YOUR ASSIGNMENT ▸
All of the data is to be written out again exactly, without the pictures.
····················
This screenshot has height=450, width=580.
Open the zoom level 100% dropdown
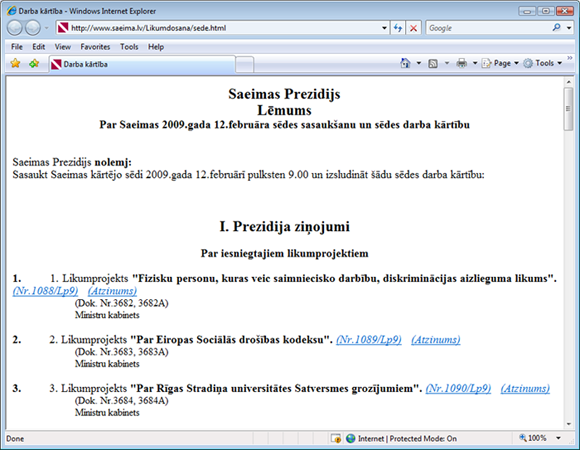[558, 438]
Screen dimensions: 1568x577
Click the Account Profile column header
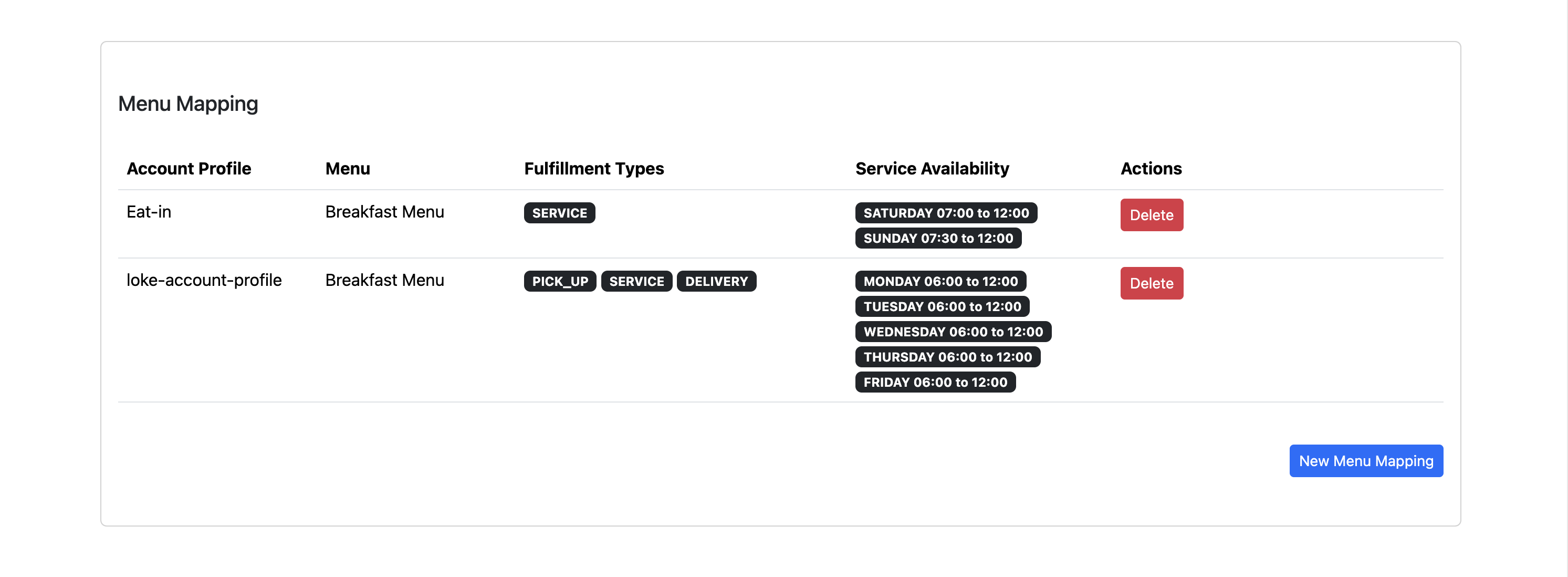click(x=189, y=168)
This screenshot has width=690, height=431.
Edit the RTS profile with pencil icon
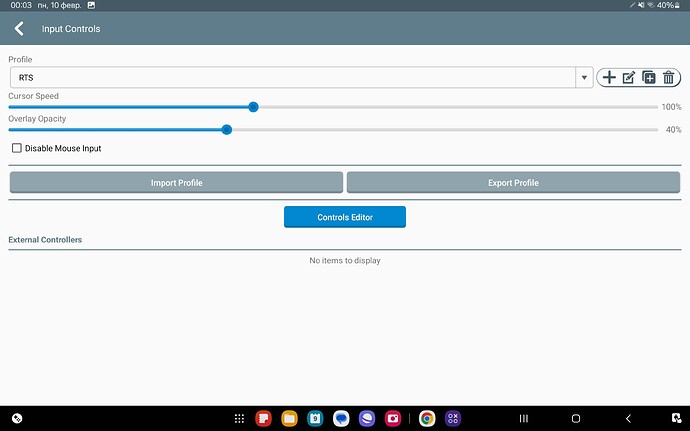629,78
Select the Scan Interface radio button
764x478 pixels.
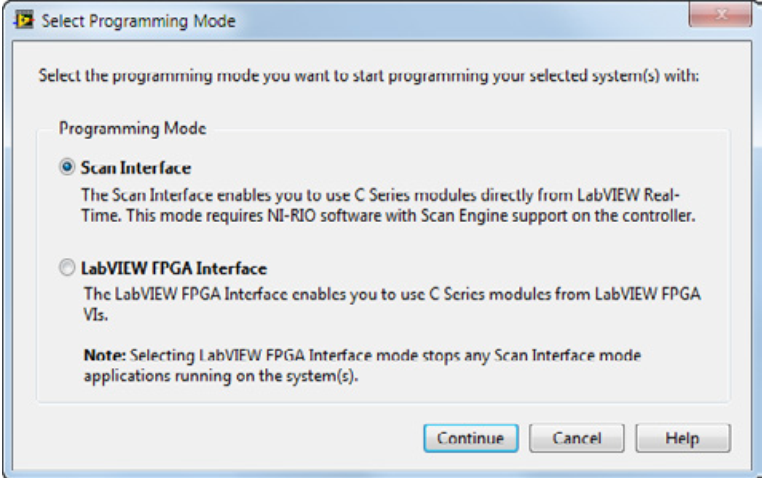(66, 167)
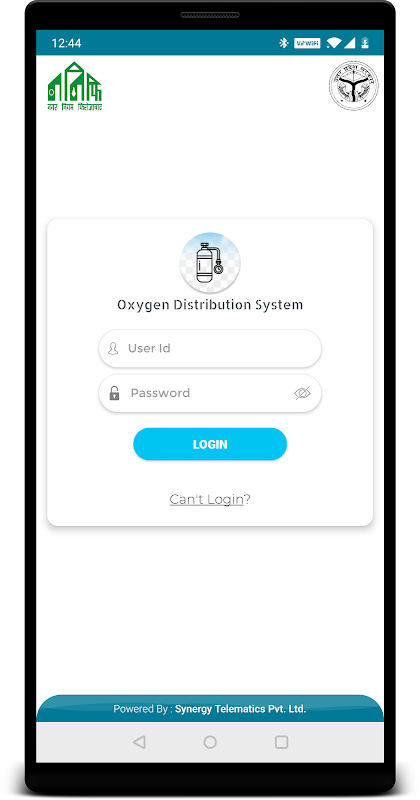420x800 pixels.
Task: Click the oxygen cylinder app icon
Action: (x=210, y=263)
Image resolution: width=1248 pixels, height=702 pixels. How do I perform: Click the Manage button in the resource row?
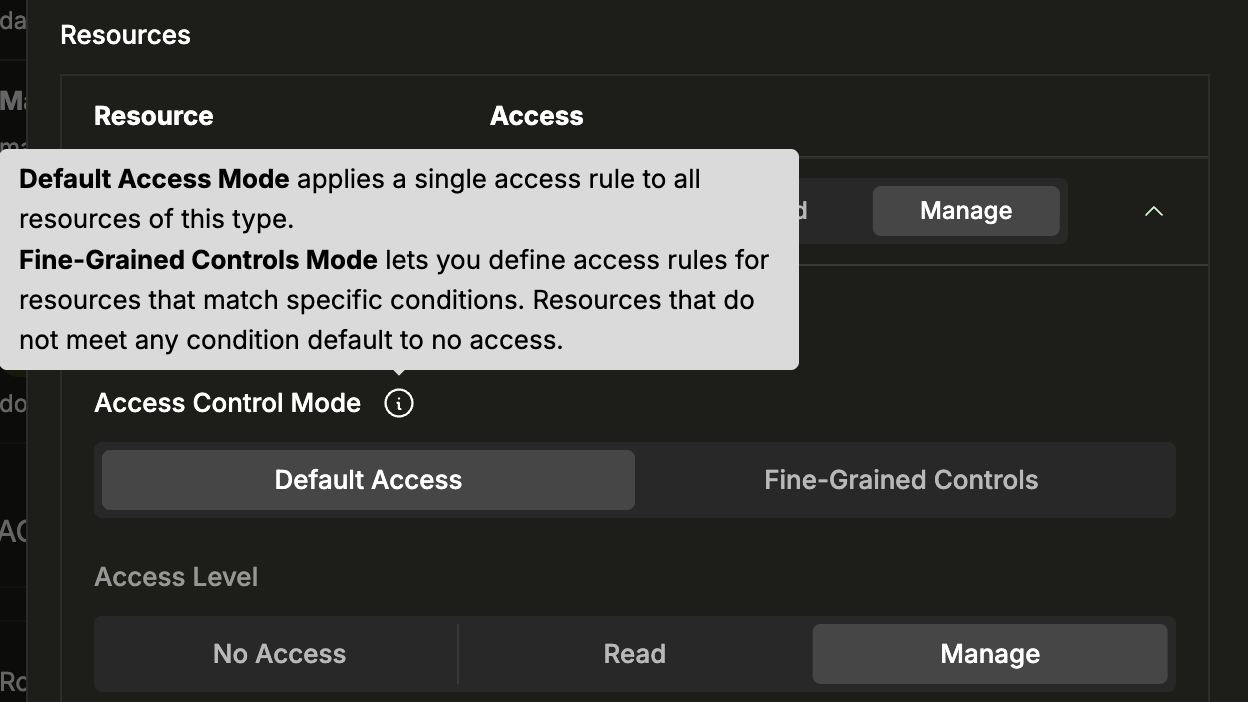pos(965,210)
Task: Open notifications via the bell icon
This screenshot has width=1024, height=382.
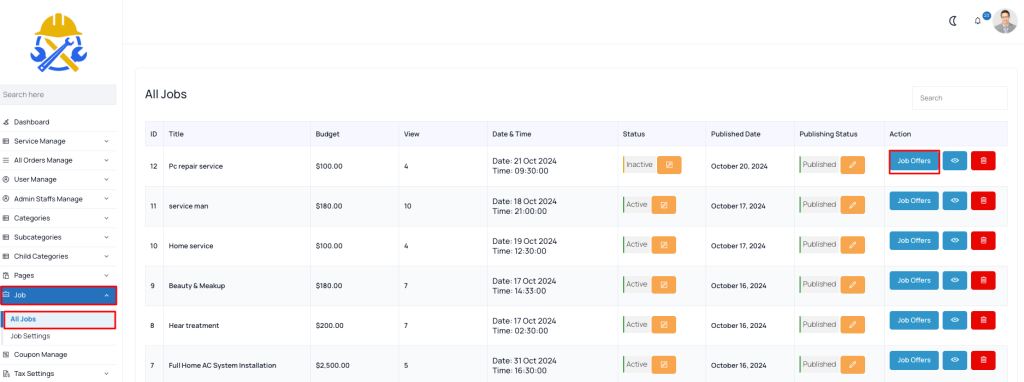Action: [978, 21]
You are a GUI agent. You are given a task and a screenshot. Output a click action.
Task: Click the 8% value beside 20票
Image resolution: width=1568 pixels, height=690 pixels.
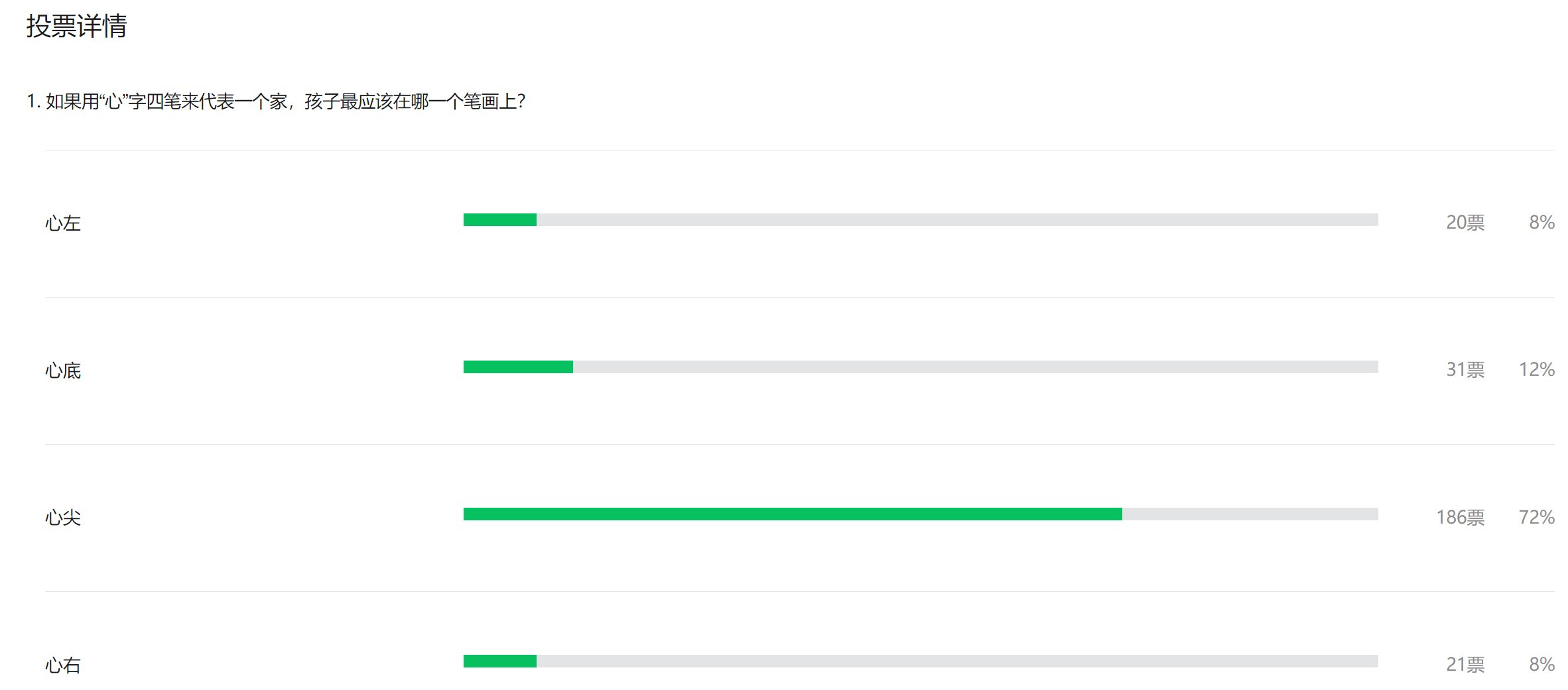1542,223
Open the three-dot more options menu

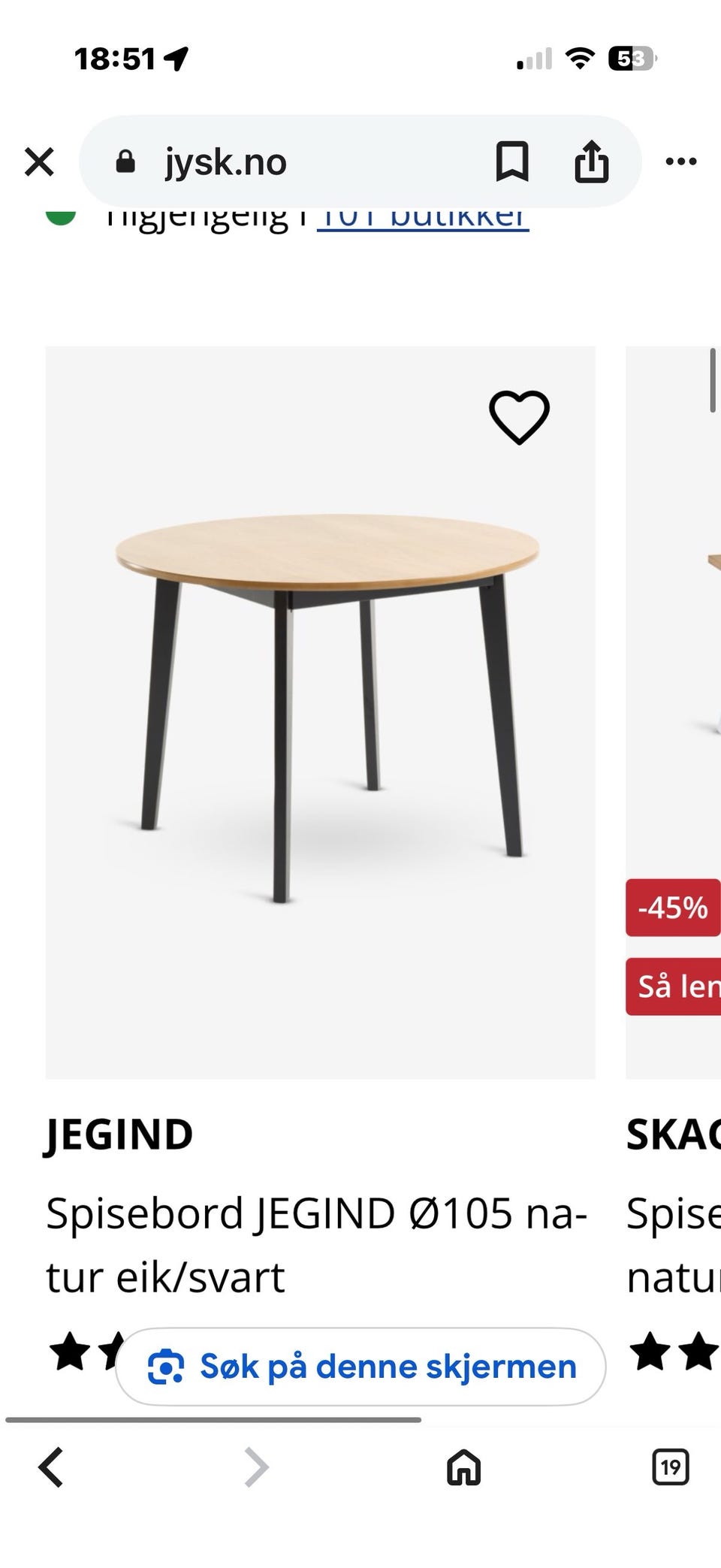click(681, 162)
····················
EXERCISE ANSWER ▸
This screenshot has height=450, width=580.
Open the zoom level 100% dropdown
[558, 438]
Screen dimensions: 1568x577
Click the Account Profile column header
click(x=189, y=168)
This screenshot has width=690, height=431.
Edit the RTS profile with pencil icon
629,78
Select the Scan Interface radio button
764x478 pixels.
(66, 167)
420x800 pixels.
Task: Click the oxygen cylinder app icon
Action: (x=210, y=263)
Image resolution: width=1248 pixels, height=702 pixels. How do I perform: Click the Manage button in the resource row?
pos(965,210)
Task: Open notifications via the bell icon
This screenshot has width=1024, height=382.
Action: [978, 21]
You are a GUI agent. You are given a task and a screenshot. Output a click action.
Task: Click the 8% value beside 20票
Image resolution: width=1568 pixels, height=690 pixels.
1542,223
Open the three-dot more options menu

click(681, 162)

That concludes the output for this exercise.